Painted with vibrant, richly textured colors, the bud looks almost appetizing, like some south of the border vegetable dish, aromatic with spicy peppers. Zimmermann calls himself “old school” on smoking grass.
“I prefer a joint. My assistants are much younger and for them it’s all about the pens and dabs, the gadgets and electronic chargers,” he said. “Rolling a joint and passing it around seems normal and natural, compared to the pens. I prefer the old-fashioned way. That flower I painted in ‘Weed,’ that’s like an old man’s statement to my assistants in the studio: this is what you should be smoking.”
His First Time
Zimmermann said he first smoked marijuana at a friend’s place in high school.
“I felt peer-pressured into it. I was afraid I’d get into trouble and get caught. I don’t even know if I got high. When I came back home to dinner I tried to mask the smell of grass on me and sprayed Windex in my hair,” he said.
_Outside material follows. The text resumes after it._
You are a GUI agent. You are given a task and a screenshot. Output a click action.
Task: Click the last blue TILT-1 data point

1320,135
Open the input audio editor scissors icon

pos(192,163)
He said he limits his cannabis use to evenings.
“My productivity would go to hell otherwise,” he admitted. “I’ve never been a daytime smoker. But sometimes when I smoke I get some great ideas. Also, smoking pot rejuvenates me when I’m working late at night. I turn on loud music, light a joint and can get back to painting.”
His show, which ran from Oct. 19 to Nov. 10, 2018, is a retrospective that represents 15 years of work.
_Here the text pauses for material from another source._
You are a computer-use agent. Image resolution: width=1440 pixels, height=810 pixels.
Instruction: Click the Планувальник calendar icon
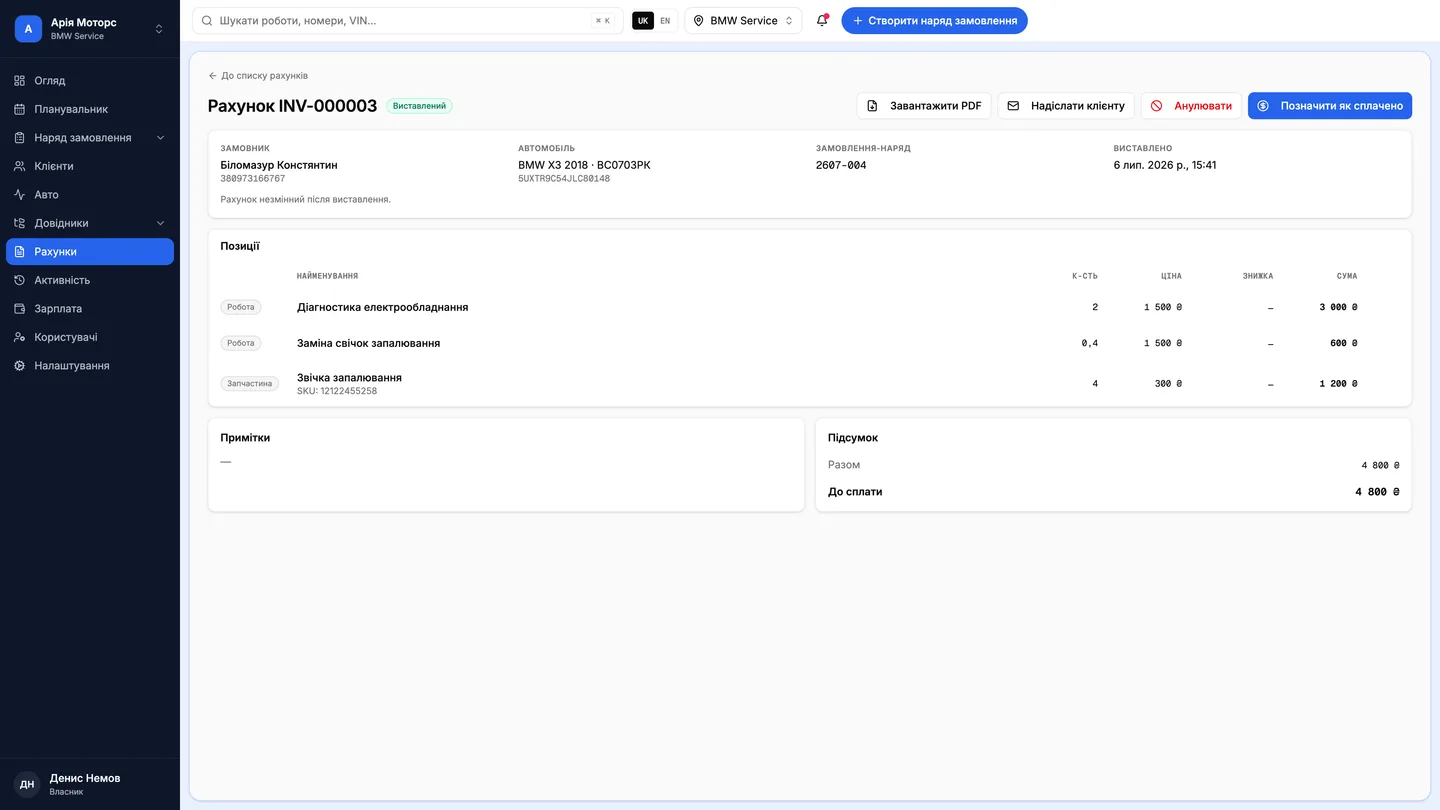(x=20, y=109)
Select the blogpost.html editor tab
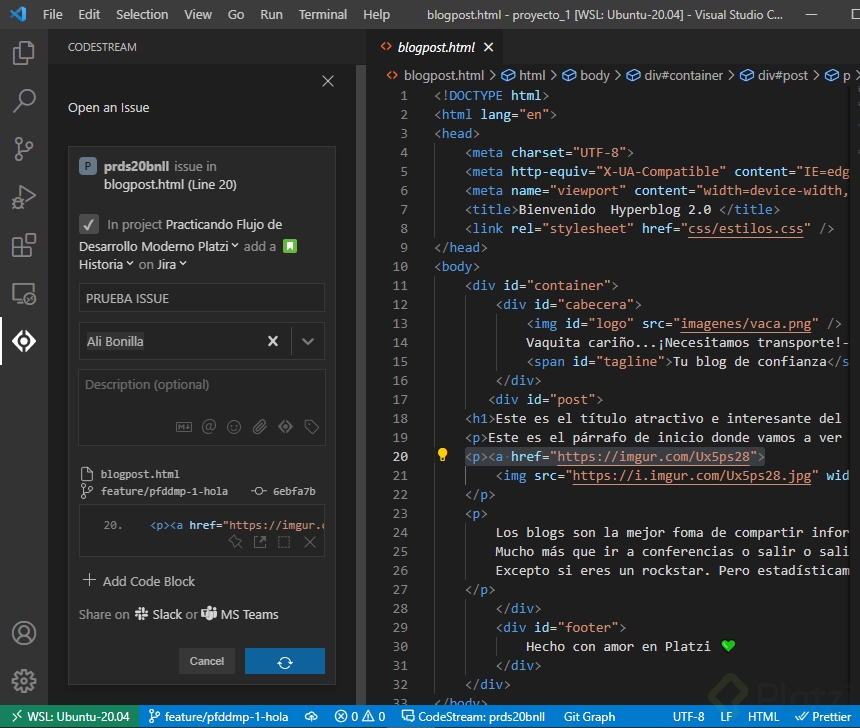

“I hadn’t had a gallery show since 2003. I had many finished works gathered in my studio when the Zhou Brothers asked me to put together this show,” he recalled. “I gave them everything I had. So I called the show ‘Everything.’ ”
Zimmermann’s work spans a broad spectrum of subjects, from Chicago street people to symbols such as guns, chains, and detritus. He’s created engaging monochromatic landscapes, sculptures, and 16-story-high public murals.
Inspired by the Everyday
A lean, energetic man with denim-blue eyes and a movie star grin, Zimmermann is decidedly down-to-earth when describing his work and his process.
Once while working on a mural, he noticed empty crumpled potato chip bags and crushed soda cans littering the ground. That motivated him to paint a series on detritus and discarded garbage items, calling them “Urban Tumbleweeds.”
Zimmermann, a divorced father of a 10-year-old boy, said providing for his son motivates him to work constantly.
“Tomorrow I’ll be taking portraits of people for a mural I’m planning. Sometimes I’ll take notes on my cell phone or sketch on napkins. I’m moving from one piece to another, working on three or four paintings simultaneously. Most artists say that their work is never finished. Not me. I finish, sell it and move on to the next one.”
Zimmermann is probably best known for his public murals, large, pulsating pieces, colorful snapshots that tell the story of Chicago and its people. His 15 to 20 existing murals —10 have disappeared over the last decade as the buildings they adorned have been demolished — have become part of the city’s landscape, a visual fabric of its diversity and character.
Zimmermann was born and raised in Chicago and studied graphic design at the University of Illinois at Urbana-Champaign. “I didn’t do any painting courses, but took some drawing classes,” he said.
After college, he volunteered to teach English at a high school in Peru and worked with street children there for several years. He returned to the U.S. in 1996 and worked as an assistant art director for a university alumni magazine.
He also volunteered to teach art at a Chicago neighborhood community center, where he painted a garage with the help of some at-risk teens.
“That was the first thing I painted in my life,” he said.
The pastor of a nearby church assumed Zimmermann was an artist and asked him to paint the likeness of the patron saint of Mexico, the Virgin of Guadalupe, on a neighborhood building.
Because he’d never tackled a project of that size, over the winter he took a painting class and the following spring, painted his first commissioned mural. It was an unlikely path for an acclaimed artist.
“It took 2 ½ months to do what now I can do in a few weeks. But I got paid for that. I had so much fun painting that mural, I quit my job. I finally knew what I wanted to do with my life. I became an artist. And the struggle began.”